September 2023
On May 6, 1998, Apple announced the all-in-one computer iMac. The iMac had a translucent Bondi Blue casing and in terms of design, it took a different path from Apple's earlier machines.
The iconic drop-shaped design of iMac was the work of popular British product designer Jony Ive and his team at Apple.
iMac was the first Apple product with the prefix "i" in its name, which was eventually used for a whole range of Apple products, including iTunes, iPod, iBook, iPhone, iPad and iCloud. The meaning of the "i" is widely believed to be the "Internet" for which the device was built in the first place. But Apple co-founder Steve Jobs said during the keynote that the prefix also has other meanings, such as individual, instruct, inform and inspire.
It was later revealed that the name iMac had been suggested to Jobs by Ken Segall, who worked for the advertising agency TBWA Chiat/Day in LA. At first Jobs didn't like the name and wanted MacMan.

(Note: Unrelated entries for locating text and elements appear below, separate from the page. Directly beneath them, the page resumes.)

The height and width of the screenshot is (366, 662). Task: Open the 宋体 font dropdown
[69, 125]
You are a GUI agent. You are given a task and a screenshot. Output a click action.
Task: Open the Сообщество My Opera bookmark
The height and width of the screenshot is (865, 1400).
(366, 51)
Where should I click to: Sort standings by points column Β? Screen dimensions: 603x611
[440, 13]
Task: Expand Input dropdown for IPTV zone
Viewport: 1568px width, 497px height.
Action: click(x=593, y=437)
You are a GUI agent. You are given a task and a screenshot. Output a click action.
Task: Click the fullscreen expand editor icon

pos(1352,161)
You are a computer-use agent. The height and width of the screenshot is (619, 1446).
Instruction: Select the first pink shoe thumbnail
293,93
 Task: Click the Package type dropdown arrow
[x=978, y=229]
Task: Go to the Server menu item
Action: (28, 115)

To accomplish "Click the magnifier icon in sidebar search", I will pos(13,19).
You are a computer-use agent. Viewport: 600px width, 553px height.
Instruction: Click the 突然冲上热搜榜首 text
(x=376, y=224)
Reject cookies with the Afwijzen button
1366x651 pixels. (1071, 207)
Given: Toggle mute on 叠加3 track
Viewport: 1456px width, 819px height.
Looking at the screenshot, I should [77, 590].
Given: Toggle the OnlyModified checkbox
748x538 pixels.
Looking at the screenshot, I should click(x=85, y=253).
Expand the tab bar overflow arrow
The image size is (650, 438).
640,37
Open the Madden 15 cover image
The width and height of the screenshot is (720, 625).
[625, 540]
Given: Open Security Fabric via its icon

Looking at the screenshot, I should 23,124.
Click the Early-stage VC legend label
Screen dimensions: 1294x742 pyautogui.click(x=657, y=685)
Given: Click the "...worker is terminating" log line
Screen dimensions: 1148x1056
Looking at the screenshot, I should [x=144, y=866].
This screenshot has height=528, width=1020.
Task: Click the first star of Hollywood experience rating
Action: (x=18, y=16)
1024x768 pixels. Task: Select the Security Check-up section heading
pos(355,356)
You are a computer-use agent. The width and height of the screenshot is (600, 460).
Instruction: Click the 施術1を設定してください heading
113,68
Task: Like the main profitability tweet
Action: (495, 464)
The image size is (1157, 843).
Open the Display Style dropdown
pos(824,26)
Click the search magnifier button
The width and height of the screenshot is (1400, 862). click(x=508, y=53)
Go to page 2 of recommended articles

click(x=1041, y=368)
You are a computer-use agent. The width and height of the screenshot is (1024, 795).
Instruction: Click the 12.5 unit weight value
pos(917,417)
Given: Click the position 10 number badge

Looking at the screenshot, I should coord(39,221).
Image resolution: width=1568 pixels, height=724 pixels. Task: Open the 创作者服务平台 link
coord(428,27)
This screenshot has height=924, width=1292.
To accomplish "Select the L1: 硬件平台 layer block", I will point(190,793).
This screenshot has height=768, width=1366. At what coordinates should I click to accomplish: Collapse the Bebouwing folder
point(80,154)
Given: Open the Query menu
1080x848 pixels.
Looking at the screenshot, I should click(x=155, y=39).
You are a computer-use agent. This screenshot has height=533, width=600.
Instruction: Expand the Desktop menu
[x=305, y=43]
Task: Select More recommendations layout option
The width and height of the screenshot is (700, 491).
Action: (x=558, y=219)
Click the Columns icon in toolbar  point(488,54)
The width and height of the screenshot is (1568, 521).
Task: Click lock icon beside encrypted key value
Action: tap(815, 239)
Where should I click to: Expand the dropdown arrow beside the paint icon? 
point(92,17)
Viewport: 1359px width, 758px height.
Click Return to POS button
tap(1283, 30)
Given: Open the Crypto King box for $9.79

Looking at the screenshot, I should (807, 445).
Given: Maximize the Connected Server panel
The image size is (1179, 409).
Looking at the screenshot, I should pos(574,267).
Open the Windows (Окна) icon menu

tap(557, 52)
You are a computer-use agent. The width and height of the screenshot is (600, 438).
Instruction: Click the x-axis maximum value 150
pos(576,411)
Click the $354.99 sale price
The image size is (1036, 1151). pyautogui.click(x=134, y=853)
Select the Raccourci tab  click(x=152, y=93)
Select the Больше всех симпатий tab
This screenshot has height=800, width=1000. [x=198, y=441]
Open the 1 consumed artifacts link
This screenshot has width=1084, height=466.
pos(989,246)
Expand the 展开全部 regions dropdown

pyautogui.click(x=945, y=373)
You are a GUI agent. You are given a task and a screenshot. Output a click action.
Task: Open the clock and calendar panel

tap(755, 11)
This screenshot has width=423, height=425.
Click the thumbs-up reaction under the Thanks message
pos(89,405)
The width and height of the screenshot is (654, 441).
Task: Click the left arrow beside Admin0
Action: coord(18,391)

But it was later accepted after Segall gave it to him twice.
The original iMac was also called iMac G3 because the device featured a 233-MHz PowerPC G3 processor along with an ATI Rage IIc graphics card. It came with a 4 GB IDE hard drive, 32 MB of SDRAM and a built-in 15-inch CRT display with 1024 x 768 pixels. For connectivity, the iMac was equipped with two USB ports, an infrared port, a 24x CD-ROM drive, a built-in 33 Kbps modem, two stereo headphone jacks, a 100Mbps Ethernet port, and so on.
The device also had built-in stereo speakers with Sound Retrieval System (SRS) sound and came with Mac OS 8.1 out-of-the-box. The original iMac cost $1,299 at the time and was launched a few months later in August 1998. Apple added more color options when it updated the iMac in 1999, including Grape, Lime, Tangerine and Strawberry.
The original iMac was replaced by the updated iMac G4 a few years later, in 2003, and still had a colorful range, just like its predecessors.